Organisational process assets. These consist of the organisational knowledge, practices, policies, procedures, and historical information such as lessons learned, risk data and earned valued data.
Tools and techniques
So far, we have introduced the artefacts of the project planning (inputs) which are essential to generate the main output – the so-called quality management plan. Project managers can develop a quality management plan using tools, abilities, and techniques, as summarised in Figure 12.
Figure 12. Tools and techniques for quality planning, adapted from the PMBOK Guide (2021), by Carmen Reaiche, Samantha Papavasiliou and Frank Anglani, licensed under CC BY (Attribution) 4.0
Expert judgement
The expert judgment is based on a project manager’s expertise in a specific application, and knowledge, including quality assurance, control, measurements, improvements, and systems.
Data gathering
Data gathering is useful during quality planning. Information can be collected using the following tools.
Benchmarking: allows comparison between projects that show similarities per industry sector or deliverables. It helps project managers to understand how the project is progressing against its baselines or other similar project baselines vicariously through lessons learned from previous projects.
Brainstorming: can be used to collect data from team members of a group or different groups who possess expertise in specific types of projects or activities.
Interviews: allows project professionals to acquire information about the stakeholders’ expectations and deliverable technical requirements. Usually, such interviews are performed in a neutral environment to set the scene for trusted and confidential exchanges, where stakeholders and project participants can feel encouraged to provide an unbiased contribution.
Data analysis
Once quality data are collected with one or more of the methods described above, data analysis is the next step and different techniques can be used for this purpose.
A cost-benefit analysis is a financial analysis tool which aims to estimate the pros and cons of alternatives, to assess which one provides more benefits. From a quality perspective, such a tool helps project managers to understand if activities are planned in a cost effective manner. Project managers in fact compare each quality activity against the cost of the quality and the expected benefit. For example, data collected during interviews in meetings or brainstorming are useful for project professionals to validate that stakeholders’ quality requirements are feasible within budget and the expected timeline. Moreover, internal meetings for team members have the scope to set from the beginning higher quality standards and productivity rates with less rework to keep costs down and to increase the overall stakeholders’ satisfaction.

# [Dataset items]

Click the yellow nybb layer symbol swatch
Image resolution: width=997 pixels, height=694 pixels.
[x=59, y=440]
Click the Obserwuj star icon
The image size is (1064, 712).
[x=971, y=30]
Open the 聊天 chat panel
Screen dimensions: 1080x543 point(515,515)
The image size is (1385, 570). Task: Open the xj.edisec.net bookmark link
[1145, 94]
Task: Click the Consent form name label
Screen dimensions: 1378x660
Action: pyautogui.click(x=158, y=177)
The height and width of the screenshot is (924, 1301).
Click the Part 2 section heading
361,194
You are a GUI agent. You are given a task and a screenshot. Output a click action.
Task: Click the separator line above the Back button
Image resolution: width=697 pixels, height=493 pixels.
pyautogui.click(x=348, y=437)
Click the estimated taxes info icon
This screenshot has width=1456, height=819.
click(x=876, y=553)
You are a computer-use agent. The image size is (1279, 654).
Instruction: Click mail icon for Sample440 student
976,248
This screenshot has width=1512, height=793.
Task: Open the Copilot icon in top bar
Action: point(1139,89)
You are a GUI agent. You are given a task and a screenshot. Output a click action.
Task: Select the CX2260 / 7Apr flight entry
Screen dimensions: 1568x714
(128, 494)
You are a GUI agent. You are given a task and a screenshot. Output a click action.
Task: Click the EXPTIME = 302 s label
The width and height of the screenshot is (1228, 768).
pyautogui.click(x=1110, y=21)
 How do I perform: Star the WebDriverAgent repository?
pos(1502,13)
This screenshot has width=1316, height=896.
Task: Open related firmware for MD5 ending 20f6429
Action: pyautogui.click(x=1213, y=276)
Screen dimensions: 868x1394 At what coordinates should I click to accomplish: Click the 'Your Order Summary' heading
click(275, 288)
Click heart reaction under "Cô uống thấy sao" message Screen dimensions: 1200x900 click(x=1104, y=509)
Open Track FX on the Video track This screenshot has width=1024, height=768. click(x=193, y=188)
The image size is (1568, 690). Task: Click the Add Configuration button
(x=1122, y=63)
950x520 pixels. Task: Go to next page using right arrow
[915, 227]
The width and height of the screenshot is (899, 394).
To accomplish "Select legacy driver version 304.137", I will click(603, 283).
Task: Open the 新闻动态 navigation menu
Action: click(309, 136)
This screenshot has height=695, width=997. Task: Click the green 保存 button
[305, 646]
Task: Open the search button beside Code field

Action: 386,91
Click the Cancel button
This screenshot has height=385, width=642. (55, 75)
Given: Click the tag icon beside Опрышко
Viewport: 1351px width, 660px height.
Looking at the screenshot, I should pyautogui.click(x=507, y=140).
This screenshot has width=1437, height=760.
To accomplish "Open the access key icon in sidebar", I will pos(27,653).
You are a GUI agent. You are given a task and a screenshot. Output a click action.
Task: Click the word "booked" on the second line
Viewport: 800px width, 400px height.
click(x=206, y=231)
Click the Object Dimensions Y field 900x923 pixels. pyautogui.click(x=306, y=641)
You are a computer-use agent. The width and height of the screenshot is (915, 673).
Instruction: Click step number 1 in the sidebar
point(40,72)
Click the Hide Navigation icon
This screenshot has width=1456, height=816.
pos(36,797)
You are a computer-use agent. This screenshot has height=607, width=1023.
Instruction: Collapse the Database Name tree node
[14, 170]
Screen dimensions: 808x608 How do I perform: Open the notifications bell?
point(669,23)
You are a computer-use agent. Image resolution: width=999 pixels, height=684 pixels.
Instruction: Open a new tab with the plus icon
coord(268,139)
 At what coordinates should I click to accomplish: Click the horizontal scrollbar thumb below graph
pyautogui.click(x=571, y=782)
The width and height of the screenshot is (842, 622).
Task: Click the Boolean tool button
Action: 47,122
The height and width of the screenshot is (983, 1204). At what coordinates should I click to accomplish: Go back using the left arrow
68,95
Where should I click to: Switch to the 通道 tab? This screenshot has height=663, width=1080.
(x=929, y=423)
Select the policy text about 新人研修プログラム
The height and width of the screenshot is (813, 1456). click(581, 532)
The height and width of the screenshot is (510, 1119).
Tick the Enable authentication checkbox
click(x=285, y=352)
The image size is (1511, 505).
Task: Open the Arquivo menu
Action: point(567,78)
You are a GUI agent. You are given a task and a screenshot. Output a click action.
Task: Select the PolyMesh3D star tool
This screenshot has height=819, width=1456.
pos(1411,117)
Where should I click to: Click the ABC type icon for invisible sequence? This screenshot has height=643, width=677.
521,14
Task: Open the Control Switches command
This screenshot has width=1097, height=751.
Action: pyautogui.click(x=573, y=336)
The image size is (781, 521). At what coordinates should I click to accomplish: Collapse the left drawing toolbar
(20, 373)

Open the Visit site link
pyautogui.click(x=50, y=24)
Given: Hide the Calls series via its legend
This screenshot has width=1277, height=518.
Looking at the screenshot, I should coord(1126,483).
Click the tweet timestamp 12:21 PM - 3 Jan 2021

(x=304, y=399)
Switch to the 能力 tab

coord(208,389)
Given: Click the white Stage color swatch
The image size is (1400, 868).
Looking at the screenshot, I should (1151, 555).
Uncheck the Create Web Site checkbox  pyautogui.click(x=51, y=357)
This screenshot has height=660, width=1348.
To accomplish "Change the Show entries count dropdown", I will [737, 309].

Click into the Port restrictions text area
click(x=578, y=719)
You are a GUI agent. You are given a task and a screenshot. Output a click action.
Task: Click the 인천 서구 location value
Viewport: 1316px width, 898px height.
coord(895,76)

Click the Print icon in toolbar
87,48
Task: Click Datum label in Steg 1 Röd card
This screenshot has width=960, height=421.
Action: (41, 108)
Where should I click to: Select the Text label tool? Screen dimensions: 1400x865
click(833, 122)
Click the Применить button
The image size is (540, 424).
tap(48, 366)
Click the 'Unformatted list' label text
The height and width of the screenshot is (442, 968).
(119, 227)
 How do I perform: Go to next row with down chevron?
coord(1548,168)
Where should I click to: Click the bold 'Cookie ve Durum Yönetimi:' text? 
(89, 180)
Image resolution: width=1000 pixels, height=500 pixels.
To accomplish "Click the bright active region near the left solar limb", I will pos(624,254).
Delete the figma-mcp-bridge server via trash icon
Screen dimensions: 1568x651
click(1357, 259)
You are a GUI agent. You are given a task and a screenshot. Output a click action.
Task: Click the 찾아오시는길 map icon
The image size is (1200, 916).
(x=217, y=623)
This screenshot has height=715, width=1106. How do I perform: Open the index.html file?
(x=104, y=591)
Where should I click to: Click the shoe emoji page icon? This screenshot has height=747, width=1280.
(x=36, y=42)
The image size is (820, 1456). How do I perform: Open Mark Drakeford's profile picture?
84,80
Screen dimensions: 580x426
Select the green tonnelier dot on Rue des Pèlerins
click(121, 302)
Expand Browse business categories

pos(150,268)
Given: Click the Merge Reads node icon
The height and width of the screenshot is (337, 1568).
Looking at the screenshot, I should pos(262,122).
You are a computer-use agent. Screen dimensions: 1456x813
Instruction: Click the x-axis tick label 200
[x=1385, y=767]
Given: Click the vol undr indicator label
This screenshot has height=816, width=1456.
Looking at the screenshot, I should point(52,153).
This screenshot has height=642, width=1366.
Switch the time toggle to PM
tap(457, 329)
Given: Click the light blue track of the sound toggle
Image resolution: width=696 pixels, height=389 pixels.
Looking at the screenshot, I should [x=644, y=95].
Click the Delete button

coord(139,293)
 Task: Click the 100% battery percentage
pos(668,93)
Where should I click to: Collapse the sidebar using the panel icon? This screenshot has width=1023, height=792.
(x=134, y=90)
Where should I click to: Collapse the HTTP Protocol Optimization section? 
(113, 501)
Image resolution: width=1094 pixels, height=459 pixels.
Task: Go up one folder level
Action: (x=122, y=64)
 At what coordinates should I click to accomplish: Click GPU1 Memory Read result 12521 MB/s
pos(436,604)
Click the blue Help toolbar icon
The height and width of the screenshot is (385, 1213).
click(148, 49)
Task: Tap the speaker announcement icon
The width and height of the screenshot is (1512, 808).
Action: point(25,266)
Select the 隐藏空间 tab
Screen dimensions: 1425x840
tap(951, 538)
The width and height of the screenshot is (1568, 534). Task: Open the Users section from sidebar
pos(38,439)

# [EXERCISES TO COMPLETE]
(1) In the quality planning excerpt, return everything from "Brainstorming: can be" down to "for this purpose.".
(2) Condense the paragraph of the quality planning excerpt that begins "A cost-benefit analysis is a financial analysis tool" into a short bulleted list that keeps its main facts.
(3) Answer these questions from the quality planning excerpt:
(a) What is expert judgment based on?
(b) Benchmarking compares projects that show similarities in which two respects?
(c) In what kind of environment are interviews usually performed?
The dataset items come from a separate source.

# [THE SOLUTIONS]
(1)
Brainstorming: can be used to collect data from team members of a group or different groups who possess expertise in specific types of projects or activities.
Interviews: allows project professionals to acquire information about the stakeholders’ expectations and deliverable technical requirements. Usually, such interviews are performed in a neutral environment to set the scene for trusted and confidential exchanges, where stakeholders and project participants can feel encouraged to provide an unbiased contribution.
Data analysis
Once quality data are collected with one or more of the methods described above, data analysis is the next step and different techniques can be used for this purpose.

(2)
- A cost-benefit analysis is a financial tool that weighs the pros and cons of alternatives to find which offers more benefits.
- In quality planning, it shows project managers whether activities are planned cost-effectively, by comparing each quality activity against its cost and expected benefit.
- Data from interviews or brainstorming help confirm that stakeholders' quality requirements fit the budget and timeline.
- Internal team meetings set higher quality standards and productivity rates early, with less rework, to keep costs down and raise stakeholder satisfaction.

(3)
(a) A project manager's expertise in a specific application and knowledge, including quality assurance, control, measurements, improvements, and systems.
(b) Industry sector or deliverables.
(c) A neutral environment.